[Document segment]
The meeting participants also noted that in some disciplines the existence of high-quality ‘negative gold standards’ is important—such as, decoys in protein or ligand docking studies, lists of non-drugable proteins or sets of negative protein–protein interactions. In this context, access to high-quality data sets for new training methods is of crucial importance to ensure that findings can be generalized sufficiently to predict new observations, for example, in drug-discovery and personalized medicine.

Personalized medicine

Advances in sequencing technologies mean that personalized medicine will almost certainly become a scientific reality, although the commercial and public health benefit remains to be defined and tested. However, before any new method of diagnosis can be implemented, important technical choices must be made, especially in regards to the decision to follow either a holistic approach—correlating different causative associations—or a reductionist one—targeting specific biomarkers. Initially, among HUB participants, some leaned more towards holistic approaches and others towards reductionist approaches. Whilst holistic approaches might be powerful for generating new knowledge and understanding the behaviour of an entire network or system, translation of this knowledge into the clinic might require the subsequent reductionist distillation of findings. We concluded that this choice depends on our understanding of the molecular and the genetic basis of each disease. In both cases, however, stringent quality controls and gold standards are needed to reduce bias, for example due to the use of different techniques or sequencing platforms.

In addition to the scientific questions, where some leaned more towards system biology approaches and others towards focusing on specific targets, the participants discussed the ethical and privacy issues relating to the confidentiality of the data generated and the impact it might have on the job market and insurance companies. This inevitably led participants to wonder about more practical concerns, such as whether the proper social structures are in place to provide fair access to this new medicine and to help people to cope with such definite diagnoses. Such requirements include providing appropriate education and promoting trust in scientific methods. Answers to these important questions will probably determine whether the financing of new research to overcome the technical challenges—including the secure storage of information—will be available. Fortunately, some governments and government agencies have started to implement regulations related to privacy and ethical issues in personalized medicine.
[/Document segment]
[Material provided]
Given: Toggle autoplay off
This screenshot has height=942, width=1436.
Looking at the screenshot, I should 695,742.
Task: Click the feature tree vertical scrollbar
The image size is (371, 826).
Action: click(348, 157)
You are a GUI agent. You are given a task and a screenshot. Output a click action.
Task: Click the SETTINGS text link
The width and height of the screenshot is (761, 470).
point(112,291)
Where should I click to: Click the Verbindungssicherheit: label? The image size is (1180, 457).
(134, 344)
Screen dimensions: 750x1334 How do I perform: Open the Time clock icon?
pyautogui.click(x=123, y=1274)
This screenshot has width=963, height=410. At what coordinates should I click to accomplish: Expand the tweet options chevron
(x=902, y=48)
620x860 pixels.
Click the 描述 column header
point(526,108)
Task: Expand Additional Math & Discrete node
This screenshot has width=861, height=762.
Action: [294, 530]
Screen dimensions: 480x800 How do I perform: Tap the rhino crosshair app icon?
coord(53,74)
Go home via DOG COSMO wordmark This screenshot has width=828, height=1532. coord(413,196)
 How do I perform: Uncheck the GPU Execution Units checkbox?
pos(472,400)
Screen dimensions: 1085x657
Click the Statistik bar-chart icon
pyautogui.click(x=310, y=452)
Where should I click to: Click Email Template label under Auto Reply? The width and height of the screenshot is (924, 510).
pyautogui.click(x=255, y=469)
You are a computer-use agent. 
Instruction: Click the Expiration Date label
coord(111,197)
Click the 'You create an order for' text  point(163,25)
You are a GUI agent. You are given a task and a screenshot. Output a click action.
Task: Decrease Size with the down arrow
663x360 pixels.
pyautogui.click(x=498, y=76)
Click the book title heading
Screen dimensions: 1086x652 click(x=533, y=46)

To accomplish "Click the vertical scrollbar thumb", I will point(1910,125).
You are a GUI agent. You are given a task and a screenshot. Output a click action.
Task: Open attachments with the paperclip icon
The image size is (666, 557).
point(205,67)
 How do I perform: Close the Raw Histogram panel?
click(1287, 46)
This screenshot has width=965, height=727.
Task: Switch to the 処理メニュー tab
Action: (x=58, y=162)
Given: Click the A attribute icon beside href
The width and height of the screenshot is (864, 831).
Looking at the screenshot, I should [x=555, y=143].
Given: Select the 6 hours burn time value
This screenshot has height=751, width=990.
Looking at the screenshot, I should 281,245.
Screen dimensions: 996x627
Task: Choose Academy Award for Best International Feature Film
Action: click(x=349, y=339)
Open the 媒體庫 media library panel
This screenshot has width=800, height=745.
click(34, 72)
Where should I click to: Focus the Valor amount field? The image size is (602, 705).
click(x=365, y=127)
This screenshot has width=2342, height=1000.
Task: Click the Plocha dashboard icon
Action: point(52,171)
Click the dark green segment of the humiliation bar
[/Material provided]
— Exercise tasks —
A - Reproduce the personalized medicine text word for word, starting at "The meeting participants" and ending at "and personalized medicine.".
B - Answer these questions from the personalized medicine text:
(i) What three examples of "negative gold standards" does it give?
(ii) What do stringent quality controls and gold standards need to reduce?
(iii) What have some governments and government agencies started to implement?
The data above were gathered from a separate source.

— Expected responses —
A -
The meeting participants also noted that in some disciplines the existence of high-quality ‘negative gold standards’ is important—such as, decoys in protein or ligand docking studies, lists of non-drugable proteins or sets of negative protein–protein interactions. In this context, access to high-quality data sets for new training methods is of crucial importance to ensure that findings can be generalized sufficiently to predict new observations, for example, in drug-discovery and personalized medicine.

B -
(i) Decoys in protein or ligand docking studies, lists of non-drugable proteins, and sets of negative protein–protein interactions.
(ii) Bias, for example due to the use of different techniques or sequencing platforms.
(iii) Regulations related to privacy and ethical issues in personalized medicine.